We need not repeat the reasons set forth in State v. Maguire, supra , as to why Hubbard is entitled to be considered for resentencing under N.J.S.A. 2C:1-1 d(2). In this case there are additional reasons. The obvious purpose of N.J.S.A. 2C:1-1 d(2) is to diminish disparity. One can ascribe no statutory intent to it other than that persons convicted under the Title 2A scheme should not be required to serve a greater sentence than persons of equal culpability convicted under the Code. The two Supreme Court orders, dated October 18, 1979 and November 29,
1979 (104 N.J.L.J. 369, 489 (1979), under which the Resentencing Panel was created, have diminution of disparity as their objective, not only between persons convicted under Title 2A and under Title 2C, but in the administration of N.J.S.A. 2C:1-1 d(2). A major reason for the orders is prevention of disparity in resentencing which may arise from judgments of resentence imposed by judges throughout the State, by creating a single tribunal whose rulings are more likely to be internally consistent.
While the Supreme Court has said that the mere fact that one defendant receives a different sentence than that of a codefendant does not entitle him to relief (State v. Hicks , 54 N.J. 390, 391 (1969)), in actuality it views disparity in sentencing with disfavor. In Hicks itself sentence was reduced to that of his coperpetrator, Gardiner. There is an obvious sense of unfairness in having disparate punishment for equally culpable perpetrators. See State v. Whitehead , 159 N.J. Super. 433 (Law Div.1978), aff'd 80 N.J. 343 (1979). In this case, because Hubbard was tried separately and because of the nondiscretionary application of N.J.S.A. 2A:113-4, he received a life sentence.
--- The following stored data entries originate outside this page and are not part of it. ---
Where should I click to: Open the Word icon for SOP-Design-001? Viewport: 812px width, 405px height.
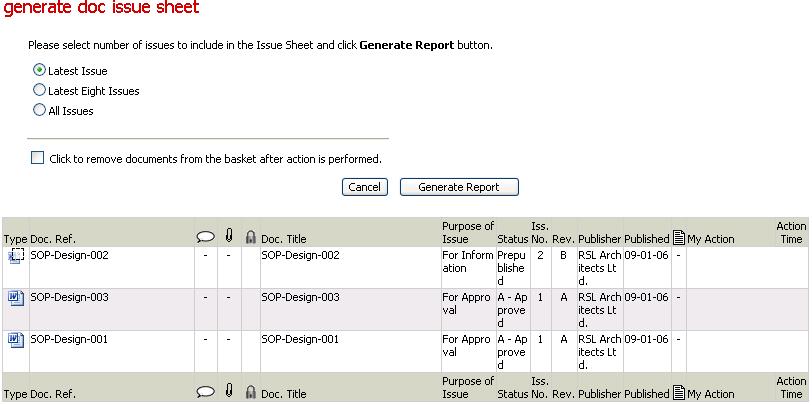[x=16, y=340]
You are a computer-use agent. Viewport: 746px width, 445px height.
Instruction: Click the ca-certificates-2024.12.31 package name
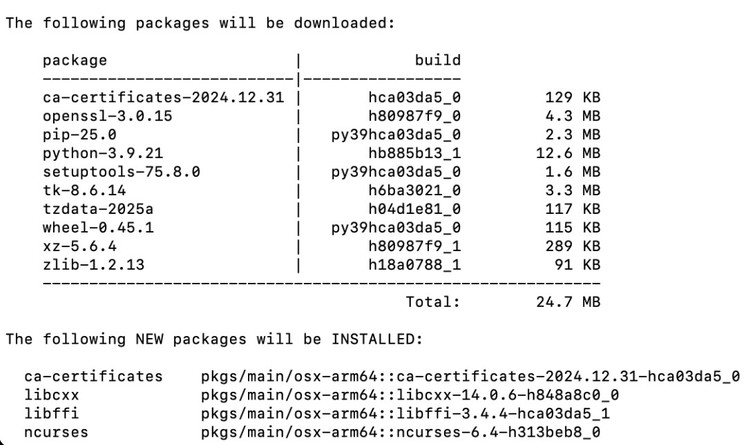[x=163, y=98]
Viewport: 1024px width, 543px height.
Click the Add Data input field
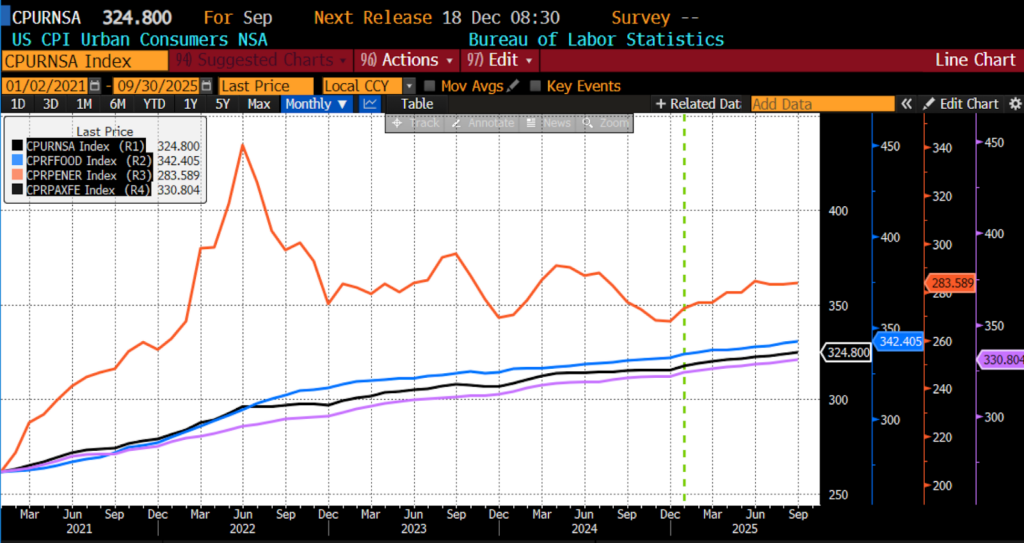click(821, 104)
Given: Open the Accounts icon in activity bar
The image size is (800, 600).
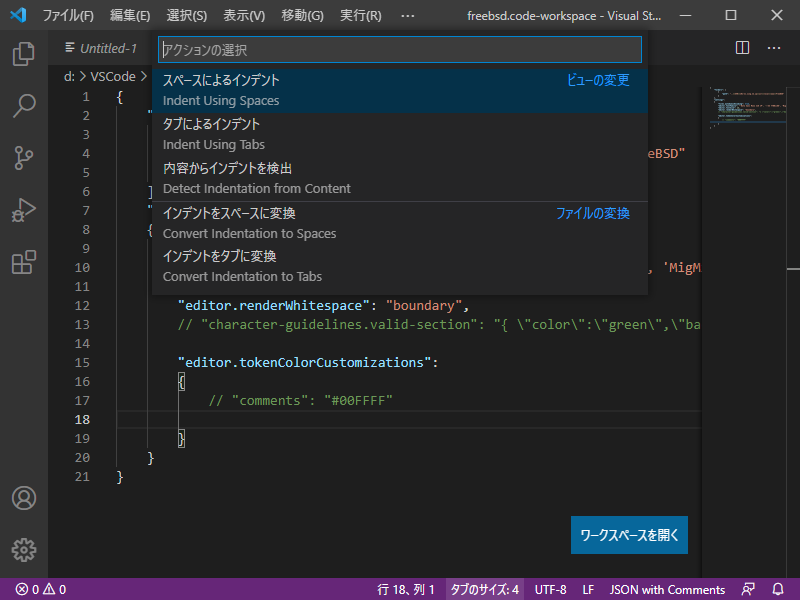Looking at the screenshot, I should point(24,498).
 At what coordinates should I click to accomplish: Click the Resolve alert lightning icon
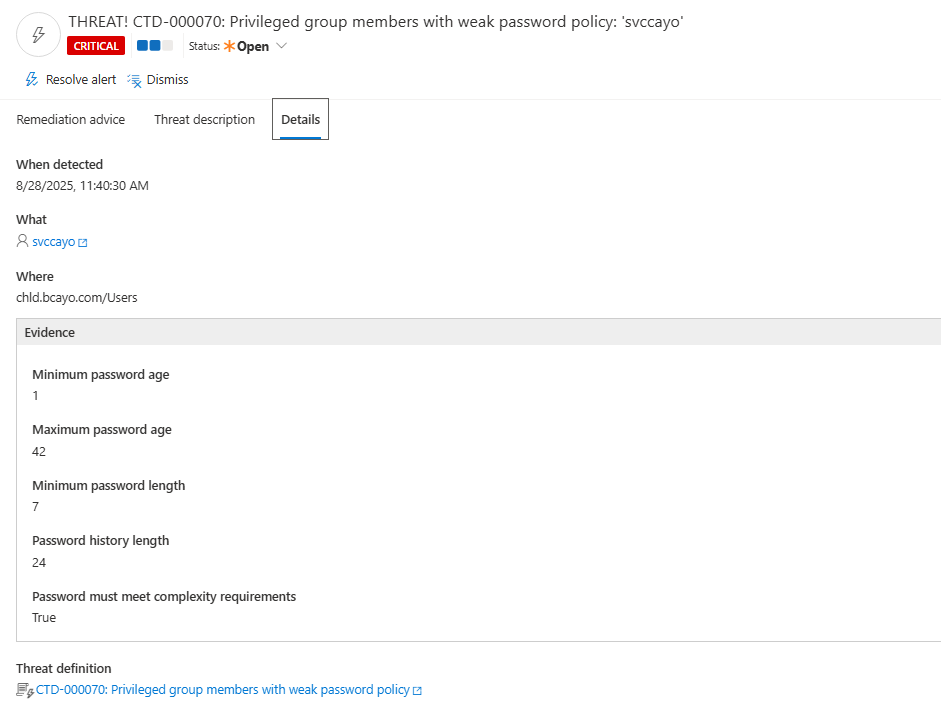point(32,79)
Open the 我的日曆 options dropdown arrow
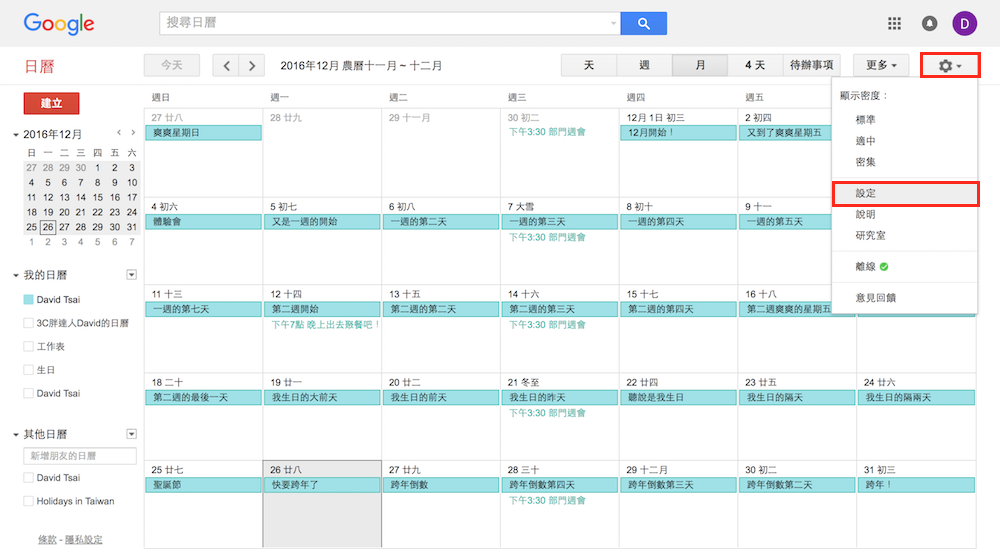1000x549 pixels. (131, 275)
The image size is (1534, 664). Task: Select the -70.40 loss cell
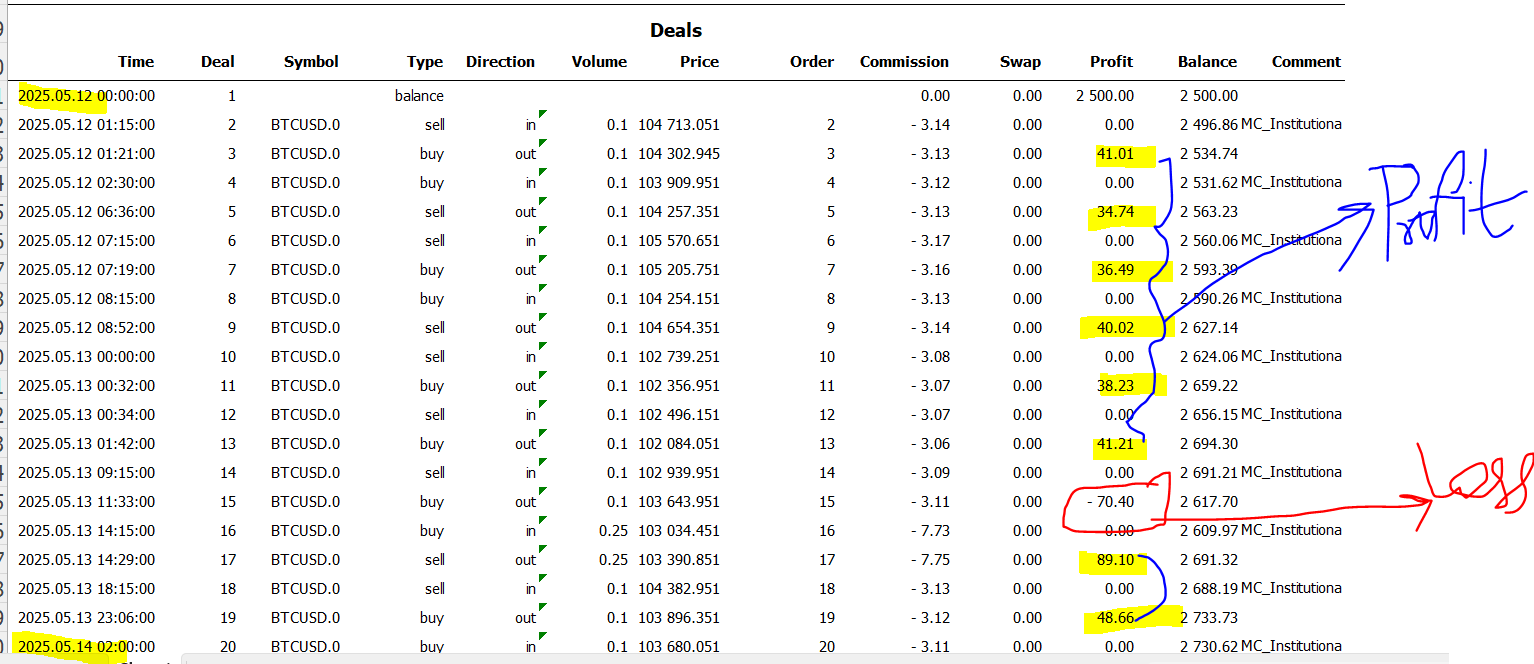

Whether he was equally or more culpable than the others who received more lenient sentences, or whether he deserved the sentence he received, is not known; this must await the good cause hearing. Had he pleaded non vult , as did Anderson and Arrington, he might well be walking the streets now, as they are. There is an inherent constitutional problem in exposing a person who pleads not guilty and goes to trial to a greater term than that of one who pleads guilty. This was explored in State v. Forcella , 52 N.J. 263 (1968), rev'd sub nom. State v. Funicello , 403 U.S. 948, 91 S. Ct. 2278, 29 L. Ed. 2d 859 (1971), and United States v. Jackson , 390 U.S. 570, 88 S. Ct. 1209, 20 L. Ed. 2d 138 (1968). Cf. Corbitt v. New Jersey , 439 U.S. 212, 99 S. Ct. 492, 58 L. Ed. 2d 466 (1978).
We need not at this time determine that the principles applied in Funicello and Jackson, supra , are relevant in a case
such as this, where a defendant, ostensibly similarly situated to other defendants, probably received more stringent treatment because he exercised his constitutional right to put the State to its proof. It is sufficient to conclude that they are pertinent enough to constitute an additional reason why Hubbard should be afforded a resentencing hearing.
In consequence, the stay ordered by this court barring further proceeding in this cause is revoked and the case will be scheduled for hearing as to "good cause."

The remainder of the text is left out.